## Selected excerpt:
::::::::::
And responding to the pain and problems in Africa begins one person at a time.

Eliminating Extreme Poverty Begins with One Person

The world bank defines extreme poverty as those who live on less than one dollar a day. For the extreme poor every day is a fight for survival.  1.1 billion people live this way, about a fifth of the world’s population.

But here’s the hope, extreme poverty can be ended. Global economic experts like Jeffery Saches says by the year 2025 we can end extreme poverty. Saches, a Harvard Economist and who some have named “The Smartest Man in the Word,” has used his “shock economics” to turn fledging economies around.  He is firmly convinced that if affluent nations and people pool their resources, (and it only takes one percent of our wealth) we can end the plight of the poorest of the poor.3  (Saches 2006)

And we don’t have to give or do enough to make poor countries or poor people rich, we simply have to do enough to help them get their foot on the first rung of the economic ladder. When countries get their foot on the ladder of development they generally are able to climb upwards. But if a country / person is trapped below the ladder, with the first rung too high off the ground, they cant even get started.
::::::::::
## The request:
Can you reproduce, word for word, the part of the extreme poverty passage between "And responding to" and "the world’s population.", inclusive?

## Source data:
::::::::::
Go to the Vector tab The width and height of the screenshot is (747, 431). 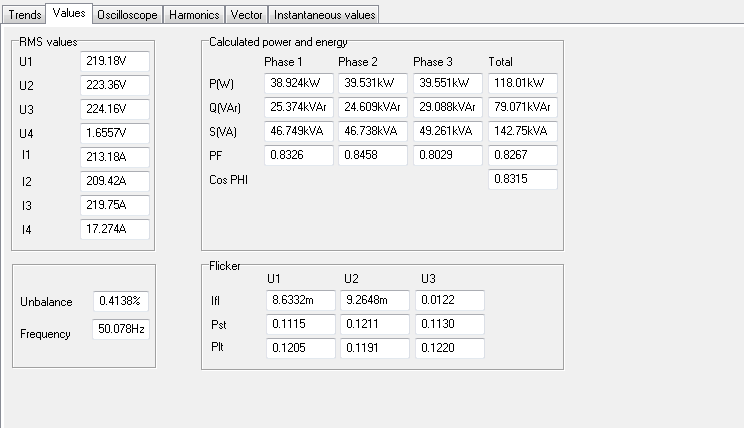(245, 15)
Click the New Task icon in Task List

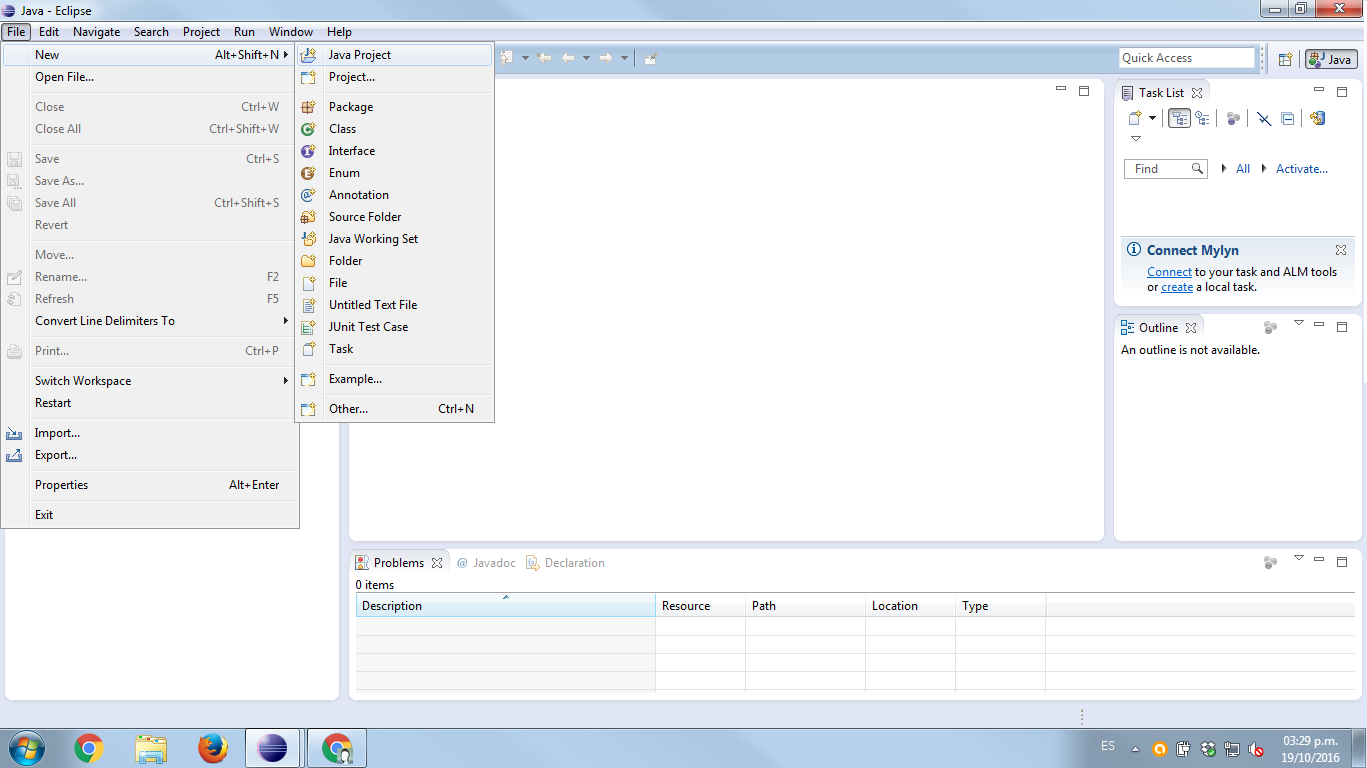tap(1135, 118)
::::::::::
## Solution to the problem:
And responding to the pain and problems in Africa begins one person at a time.

Eliminating Extreme Poverty Begins with One Person

The world bank defines extreme poverty as those who live on less than one dollar a day. For the extreme poor every day is a fight for survival.  1.1 billion people live this way, about a fifth of the world’s population.